◆ About this task ◆
Write out the stretch of lines below that begins at the line with "Task: Tap the" and ends at the line with "The image size is (1024, 514).", including both, exactly as given and nothing more.

◆ Source data ◆
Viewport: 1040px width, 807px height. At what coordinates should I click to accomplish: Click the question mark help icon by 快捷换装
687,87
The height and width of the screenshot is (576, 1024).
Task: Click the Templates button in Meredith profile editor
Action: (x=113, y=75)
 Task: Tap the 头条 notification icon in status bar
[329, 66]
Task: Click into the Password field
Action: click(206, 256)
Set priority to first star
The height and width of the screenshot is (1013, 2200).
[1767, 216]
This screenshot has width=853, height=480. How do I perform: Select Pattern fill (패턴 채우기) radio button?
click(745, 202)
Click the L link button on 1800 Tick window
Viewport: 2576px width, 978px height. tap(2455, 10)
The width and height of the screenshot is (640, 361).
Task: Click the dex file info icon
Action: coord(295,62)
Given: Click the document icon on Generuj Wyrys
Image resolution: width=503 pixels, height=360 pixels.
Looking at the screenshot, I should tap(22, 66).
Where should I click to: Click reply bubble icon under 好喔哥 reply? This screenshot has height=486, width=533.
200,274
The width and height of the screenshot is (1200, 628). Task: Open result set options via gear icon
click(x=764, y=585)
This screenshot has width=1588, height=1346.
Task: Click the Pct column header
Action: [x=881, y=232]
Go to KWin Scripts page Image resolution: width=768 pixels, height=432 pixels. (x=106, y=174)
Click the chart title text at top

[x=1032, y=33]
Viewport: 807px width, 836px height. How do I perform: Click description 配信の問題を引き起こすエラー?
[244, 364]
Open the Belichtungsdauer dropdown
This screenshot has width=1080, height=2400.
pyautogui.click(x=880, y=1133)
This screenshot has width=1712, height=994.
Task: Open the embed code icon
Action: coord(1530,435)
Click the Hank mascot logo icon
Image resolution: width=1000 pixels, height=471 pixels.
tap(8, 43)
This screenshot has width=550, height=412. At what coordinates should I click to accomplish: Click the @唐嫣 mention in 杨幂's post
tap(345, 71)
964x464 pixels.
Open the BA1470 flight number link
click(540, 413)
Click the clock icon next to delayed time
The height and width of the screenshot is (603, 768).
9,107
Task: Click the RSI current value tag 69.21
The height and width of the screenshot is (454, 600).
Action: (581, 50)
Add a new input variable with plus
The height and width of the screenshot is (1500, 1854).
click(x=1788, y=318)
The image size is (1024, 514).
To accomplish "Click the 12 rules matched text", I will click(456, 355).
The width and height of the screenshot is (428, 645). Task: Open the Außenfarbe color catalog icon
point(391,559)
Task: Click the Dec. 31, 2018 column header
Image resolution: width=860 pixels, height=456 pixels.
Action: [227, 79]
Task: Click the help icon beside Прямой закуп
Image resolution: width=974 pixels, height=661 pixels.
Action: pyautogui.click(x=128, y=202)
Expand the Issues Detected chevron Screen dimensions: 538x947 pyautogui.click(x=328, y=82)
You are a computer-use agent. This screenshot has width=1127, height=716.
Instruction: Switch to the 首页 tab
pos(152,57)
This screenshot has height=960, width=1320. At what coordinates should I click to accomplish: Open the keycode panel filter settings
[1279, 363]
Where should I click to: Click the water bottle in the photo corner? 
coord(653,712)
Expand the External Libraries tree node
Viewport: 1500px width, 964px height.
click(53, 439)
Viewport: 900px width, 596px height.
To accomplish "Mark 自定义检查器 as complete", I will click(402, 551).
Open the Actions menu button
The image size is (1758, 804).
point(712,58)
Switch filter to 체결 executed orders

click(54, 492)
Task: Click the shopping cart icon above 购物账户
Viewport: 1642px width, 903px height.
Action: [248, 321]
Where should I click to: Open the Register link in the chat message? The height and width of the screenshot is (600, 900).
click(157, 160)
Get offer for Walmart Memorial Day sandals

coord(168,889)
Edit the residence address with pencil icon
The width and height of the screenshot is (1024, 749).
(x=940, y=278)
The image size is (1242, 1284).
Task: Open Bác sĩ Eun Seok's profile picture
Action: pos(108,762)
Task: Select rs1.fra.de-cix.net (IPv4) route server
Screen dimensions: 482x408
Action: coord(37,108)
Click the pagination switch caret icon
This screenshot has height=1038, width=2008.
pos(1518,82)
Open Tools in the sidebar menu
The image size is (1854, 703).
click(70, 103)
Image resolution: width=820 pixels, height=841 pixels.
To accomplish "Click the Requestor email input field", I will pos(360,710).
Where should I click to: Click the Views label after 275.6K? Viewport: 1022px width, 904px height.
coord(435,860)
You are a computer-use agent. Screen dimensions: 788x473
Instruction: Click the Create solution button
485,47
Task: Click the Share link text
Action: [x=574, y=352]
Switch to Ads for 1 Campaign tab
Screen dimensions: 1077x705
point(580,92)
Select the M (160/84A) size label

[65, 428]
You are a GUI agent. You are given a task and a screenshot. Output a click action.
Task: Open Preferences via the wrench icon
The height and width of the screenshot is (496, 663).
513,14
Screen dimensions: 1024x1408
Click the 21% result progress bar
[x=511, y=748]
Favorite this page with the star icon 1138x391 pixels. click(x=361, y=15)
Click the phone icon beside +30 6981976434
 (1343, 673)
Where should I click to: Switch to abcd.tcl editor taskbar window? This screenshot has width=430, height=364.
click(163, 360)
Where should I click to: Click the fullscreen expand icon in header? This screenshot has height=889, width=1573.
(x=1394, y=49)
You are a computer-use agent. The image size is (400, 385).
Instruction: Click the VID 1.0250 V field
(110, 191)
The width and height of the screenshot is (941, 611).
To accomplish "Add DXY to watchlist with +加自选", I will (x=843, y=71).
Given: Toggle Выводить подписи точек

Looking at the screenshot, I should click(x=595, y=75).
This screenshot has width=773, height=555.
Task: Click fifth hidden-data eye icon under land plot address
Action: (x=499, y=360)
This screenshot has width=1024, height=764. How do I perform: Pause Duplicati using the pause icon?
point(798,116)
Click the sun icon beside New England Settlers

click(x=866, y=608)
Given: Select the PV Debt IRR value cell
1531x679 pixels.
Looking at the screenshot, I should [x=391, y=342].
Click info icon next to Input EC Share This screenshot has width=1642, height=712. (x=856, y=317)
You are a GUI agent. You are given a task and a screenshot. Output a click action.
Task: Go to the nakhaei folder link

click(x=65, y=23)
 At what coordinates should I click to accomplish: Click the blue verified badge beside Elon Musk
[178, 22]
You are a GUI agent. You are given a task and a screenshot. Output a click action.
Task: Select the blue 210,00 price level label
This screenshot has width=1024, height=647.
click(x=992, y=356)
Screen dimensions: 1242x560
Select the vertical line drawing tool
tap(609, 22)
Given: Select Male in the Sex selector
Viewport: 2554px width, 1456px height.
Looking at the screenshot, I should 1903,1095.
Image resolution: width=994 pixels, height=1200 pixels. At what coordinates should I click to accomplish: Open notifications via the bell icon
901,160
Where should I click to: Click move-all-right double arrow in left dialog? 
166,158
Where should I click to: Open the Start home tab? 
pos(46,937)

◆ Response area ◆
 Task: Tap the 头条 notification icon in status bar
[329, 66]
Task: Click into the Password field
Action: click(206, 256)
Set priority to first star
The height and width of the screenshot is (1013, 2200).
[1767, 216]
This screenshot has width=853, height=480. How do I perform: Select Pattern fill (패턴 채우기) radio button?
click(745, 202)
Click the L link button on 1800 Tick window
Viewport: 2576px width, 978px height. tap(2455, 10)
The width and height of the screenshot is (640, 361).
Task: Click the dex file info icon
Action: coord(295,62)
Given: Click the document icon on Generuj Wyrys
Image resolution: width=503 pixels, height=360 pixels.
Looking at the screenshot, I should tap(22, 66).
Where should I click to: Click reply bubble icon under 好喔哥 reply? This screenshot has height=486, width=533.
200,274
The width and height of the screenshot is (1200, 628). Task: Open result set options via gear icon
click(x=764, y=585)
This screenshot has width=1588, height=1346.
Task: Click the Pct column header
Action: [x=881, y=232]
Go to KWin Scripts page Image resolution: width=768 pixels, height=432 pixels. (x=106, y=174)
Click the chart title text at top

[x=1032, y=33]
Viewport: 807px width, 836px height. How do I perform: Click description 配信の問題を引き起こすエラー?
[244, 364]
Open the Belichtungsdauer dropdown
This screenshot has width=1080, height=2400.
pyautogui.click(x=880, y=1133)
This screenshot has width=1712, height=994.
Task: Open the embed code icon
Action: coord(1530,435)
Click the Hank mascot logo icon
Image resolution: width=1000 pixels, height=471 pixels.
tap(8, 43)
This screenshot has width=550, height=412. At what coordinates should I click to accomplish: Click the @唐嫣 mention in 杨幂's post
tap(345, 71)
964x464 pixels.
Open the BA1470 flight number link
click(540, 413)
Click the clock icon next to delayed time
The height and width of the screenshot is (603, 768).
9,107
Task: Click the RSI current value tag 69.21
The height and width of the screenshot is (454, 600).
Action: (581, 50)
Add a new input variable with plus
The height and width of the screenshot is (1500, 1854).
click(x=1788, y=318)
The image size is (1024, 514).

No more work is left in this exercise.